Repeat every one of the following items word for word, leaving the pictures out of your answer.
+ + + + +
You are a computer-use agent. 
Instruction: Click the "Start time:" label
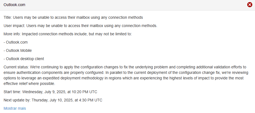click(x=12, y=92)
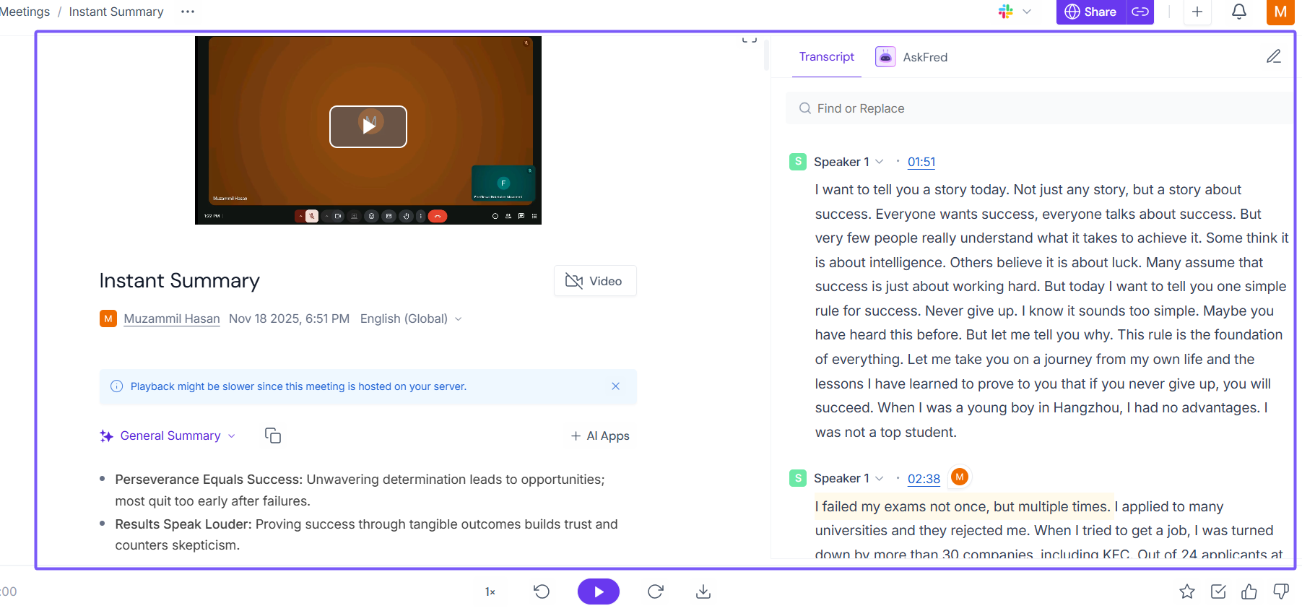Give thumbs up feedback

click(x=1249, y=592)
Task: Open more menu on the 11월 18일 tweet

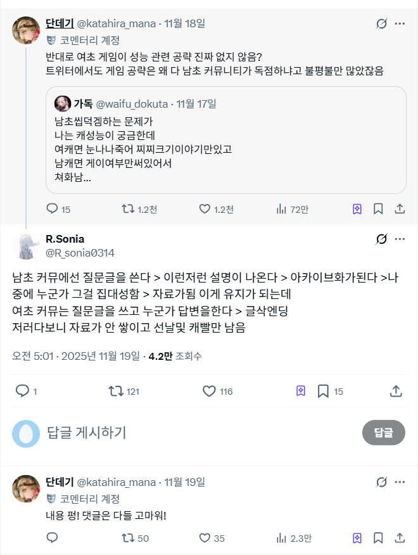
+ + + + +
> [OUTPUT OF THE EXERCISE]:
You are a computer-use agent. 
Instruction: Click the "Start time:" label
click(x=12, y=92)
Give thumbs up feedback

click(x=1249, y=592)
Task: Open more menu on the 11월 18일 tweet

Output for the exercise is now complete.